Ils sont fous, on s’en fout !

Venance Konan
Venance Konan
Venance Konan

Ils sont fous, on s’en fout !

Ils peuvent se promener nus dans nos rues, être d’une saleté repoussante, déféquer sur un trottoir en pleine journée, manger dans des poubelles, boire l’eau des caniveaux, on s’en fout ! Parce qu’ils sont fous. Ils ne scandalisent plus personne. Sauf quand ils deviennent violents. Pour tout le reste, on ne les voit même plus.
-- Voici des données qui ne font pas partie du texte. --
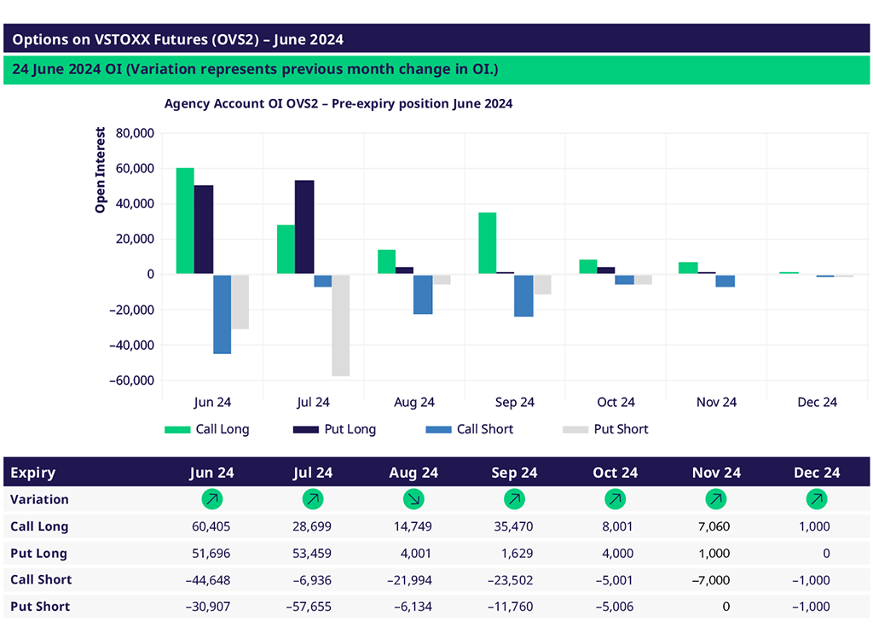Click the Jul 24 Put Short gray bar
This screenshot has height=639, width=873.
pos(340,325)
Où dorment-ils ? Leur arrive-t-il d’être malades ? Souffrent-ils ? Aiment-ils ? Ont-ils besoin d’amour ? Pensent-ils ? On s’en fout, puisqu’ils sont fous. On s’apitoiera plus facilement sur le sort d’un chien ou un oiseau blessé que sur celui d’un fou qui aurait la même blessure. Les fous, ce ne sont plus des humains, mais pas des animaux non plus. Nous ne savons pas trop où les classer, puisqu’ils ne sont pas morts. Ils bougent, s’offrent tous les jours à nos regards et peuvent même avoir une capacité de nuisance. Ils détonnent surtout dans nos cités désordonnées sur lesquelles nous rêvons néanmoins de voir déferler des centaines de milliers de touristes aux poches pleines de devises. Les fous, ils font partie de notre paysage de tous les jours. Comme les ordures. Je crois que c’est plutôt dans cette catégorie que nous les avons classés. Ce sont des ordures humaines. On ne les aime pas, mais on vit avec, faute de savoir quoi en faire.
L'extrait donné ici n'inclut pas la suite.